|If you use any MSWord compatible word processor in Linux the chances are
extremely high that you are using software that Caolan wrote, the infamous
MSWordView library (which has recently been renamed to
wvware). Caolan is a member of the Irish
Linux Users' Group and graciously allowed us to be the first to interview him.
Some guy called Caolan asked B^>:
- what editor do you use?
Vim, but its not a religious choice. The first manuals I got for unix
had the vi chapter before the emacs one :-). Though I really got into
vim when on co-op I had an awesomely slow connection back to skynet and
vim was far easier to use over the link.
- Do you use revision control systems of some kind, and have you any
serious thoughts on the matter?
The abiword project uses CVS and I use CVS there. Apart from that I
have little experience with it. I do think that there are some
serious flaws with using CVS for globally distributed projects such
as gnome, Mozilla kde etc etc. Putting the Linux kernel into CVS for
instance would be a disaster. What people forget when they suggest using
CVS is that there is one central server that you have to contact to keep in
sync. A project running from a CVS server in the US is a project which
is difficult for a european to work with. A single point of failure, and
slow connect and update times. I really feel strongly that CVS is something
that shouldn't be used for gnome or Mozilla. It's fine if there is a
committed group of core developers who live near the server :-), but it makes
it very difficult for the casual hacker to sweep in and make a few
modifications, you have to find the server, CVS login, CVS checkout, CVS
update, compile, it doesn't compile, you mess with it for a while, it
compiles but at this stage you're bored because you only wanted to see if
it is supporting graphics yet so that you can test adding tiff support to
CVS to me is inherently a catheral masquerading as a bazaar, CVS is a small
moat to keep the hordes one step removed from you code.
You can make it work correctly though, I think the wine project has the best
CVS system for this kind of project, i.e.
- Regular weekly/biweekly tars and diffs of the tree that actually build
which are mirrored everywhere, and are close enough to the current CVS tree
that an update takes a very small time.
- Mailinglist of changes that were made to the tree.
- Its in Denmark which is reasonably fast for me :-)
Maybe the CVS people should work on a CVS mirroring system, would be a
toughy to do I think, but worth looking into. Also someone (we are
planning it on skynet) should provide a service to automatically
convert CVS tree to regular tar files and run test builds. Plonk them
in ftp archieve files marked with the date and their build status. Point
the script at the main CVS trees around the world and let it rip, a very
positive service methinks.
Favorite language, C, C++, some half arsed scripting language like perl?

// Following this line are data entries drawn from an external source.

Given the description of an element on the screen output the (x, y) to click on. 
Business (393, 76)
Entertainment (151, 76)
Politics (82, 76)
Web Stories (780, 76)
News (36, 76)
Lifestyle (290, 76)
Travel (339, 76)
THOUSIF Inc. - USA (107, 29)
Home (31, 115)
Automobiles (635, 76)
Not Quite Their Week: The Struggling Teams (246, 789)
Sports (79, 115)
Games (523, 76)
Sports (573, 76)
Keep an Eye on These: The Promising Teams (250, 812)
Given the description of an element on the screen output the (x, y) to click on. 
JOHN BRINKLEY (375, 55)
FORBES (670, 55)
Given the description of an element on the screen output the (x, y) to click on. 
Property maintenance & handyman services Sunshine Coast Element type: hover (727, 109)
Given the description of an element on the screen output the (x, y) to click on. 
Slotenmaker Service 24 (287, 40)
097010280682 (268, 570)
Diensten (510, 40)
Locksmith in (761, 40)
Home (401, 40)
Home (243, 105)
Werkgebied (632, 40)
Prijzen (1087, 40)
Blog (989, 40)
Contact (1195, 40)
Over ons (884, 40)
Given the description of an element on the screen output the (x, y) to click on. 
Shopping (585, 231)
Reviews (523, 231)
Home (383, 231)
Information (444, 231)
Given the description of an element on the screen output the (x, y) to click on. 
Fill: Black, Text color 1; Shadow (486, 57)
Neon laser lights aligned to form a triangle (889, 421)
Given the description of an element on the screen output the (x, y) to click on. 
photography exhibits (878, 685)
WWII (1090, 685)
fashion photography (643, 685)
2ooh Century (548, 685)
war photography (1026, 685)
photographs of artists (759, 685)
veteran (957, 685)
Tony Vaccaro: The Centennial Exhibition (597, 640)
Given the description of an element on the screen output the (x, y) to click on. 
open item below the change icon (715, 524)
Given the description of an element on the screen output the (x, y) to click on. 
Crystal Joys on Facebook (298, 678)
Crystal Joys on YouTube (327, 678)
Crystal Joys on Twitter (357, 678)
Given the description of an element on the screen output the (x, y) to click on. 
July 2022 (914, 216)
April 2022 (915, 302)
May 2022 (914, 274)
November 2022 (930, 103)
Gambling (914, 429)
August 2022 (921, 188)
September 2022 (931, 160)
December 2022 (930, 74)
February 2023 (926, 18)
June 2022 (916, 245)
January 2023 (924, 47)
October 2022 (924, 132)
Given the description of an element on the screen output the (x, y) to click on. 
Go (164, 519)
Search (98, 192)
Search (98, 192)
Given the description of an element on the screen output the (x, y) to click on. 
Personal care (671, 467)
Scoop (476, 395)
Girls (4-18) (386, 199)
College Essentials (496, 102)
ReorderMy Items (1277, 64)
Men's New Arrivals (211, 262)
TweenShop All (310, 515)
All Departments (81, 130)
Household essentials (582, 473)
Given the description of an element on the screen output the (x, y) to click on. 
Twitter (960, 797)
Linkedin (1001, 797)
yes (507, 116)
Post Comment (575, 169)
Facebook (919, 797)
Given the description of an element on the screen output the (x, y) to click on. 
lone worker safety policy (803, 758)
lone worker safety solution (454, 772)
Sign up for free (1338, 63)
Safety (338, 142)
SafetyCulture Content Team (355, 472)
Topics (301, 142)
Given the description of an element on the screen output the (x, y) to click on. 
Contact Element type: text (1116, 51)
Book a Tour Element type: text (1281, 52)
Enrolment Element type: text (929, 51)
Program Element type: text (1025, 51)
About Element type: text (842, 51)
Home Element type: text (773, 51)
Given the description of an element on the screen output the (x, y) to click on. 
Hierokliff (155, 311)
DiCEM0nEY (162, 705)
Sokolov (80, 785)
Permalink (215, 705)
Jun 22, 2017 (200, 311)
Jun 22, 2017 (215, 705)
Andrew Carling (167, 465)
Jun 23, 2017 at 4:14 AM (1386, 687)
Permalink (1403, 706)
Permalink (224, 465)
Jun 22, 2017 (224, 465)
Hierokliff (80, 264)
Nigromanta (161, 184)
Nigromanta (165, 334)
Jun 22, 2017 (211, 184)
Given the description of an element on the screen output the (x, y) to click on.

Definitely C, I have some fondness for C++, but you have to keep a tight
rein on yourself to stop overdesigning some very aesthetically pleasing
class hierarchies which provide clean interfaces and hide complexity, which
might look nice but do nothing :-). I find myself eventually looking at a
very nice structure which nevertheless achieves nothing. Lots of passing
the buck around the system sort of pushing the execution flow about the
place aimlessly, but thats probably just me. As for stuff like tcl,perl and
so on, nice stuff but use them for glue between other things, using them to
write something serious seems like a disaster to me.
e) window manager / gnome / kde environment?
- X vs console?
X, loads of xterms I admit, but I like a good graphical system. Couldn't
live without netscape.
For ages I've used afterstep. Gnome appeals to me and on my home machine
I have a few gnome applications running. KDE does not appeal to me I have to
say. I don't really care about the now irrelevent legal stuff, but I just
think that GNOME has the right attitude, pretty nebelusous stuff to base
a preference on but there you go.
- Favorite hardware and os platform?
Whatever I can get, I've been happy with x86 and Linux for ages. So many
of the other unices are sucky when it comes to third party utilities and
libraries. I hate platforms that lack standard stuff like libpng libjpeg
- did you ever attempt to write yet another
- window manager?
Thought about it, dismissed the idea pretty quickly.
Oh yes, I did some serious thinking and started into a widget set before
QT and GTK came out. Written in C++ and called chameleon, it was supposed
to be uber-configurable with each widget a shared library and some dlopen
trickery to allow for instance a fileopen dialog to be completely swapped
with another one completely different in look and feel. Panning widgets
could be swapped so that you can go from a system with scrollbars on the
left and bottom to one where you got the panner style of scrolling that
you see in apps like editres. Nice idea, never really got off the ground
because I spent my time trying to munge the exiting Xaw and other Xt based
widgets into the framework. I wanted to leverage all the existing widgets
into the system and failed miserably.
- X replacement?
No way, I do want to see some X improvements though. Printing and fonts
are really a painful area that we come against over and over again, but
I think they can be sorted out with custom extensions and so on. But
replacing X sounds foolish to me. Sure you can attempt to change the
architecture of our Xservers completely and that might be nice, so long
as we can run all the existing X programs and use the same protocol I'm
- programming language?
- operating system?
Nope to that too.
Has anyone offered to pay you/hire you based upon your open source
Yep :-), 8 job offers in 10 months and a few small contracts for modifications
and extensions, nothing big but got me out of overdraft a few times, though I'm
back in it again.
What application or component is Linux most lacking?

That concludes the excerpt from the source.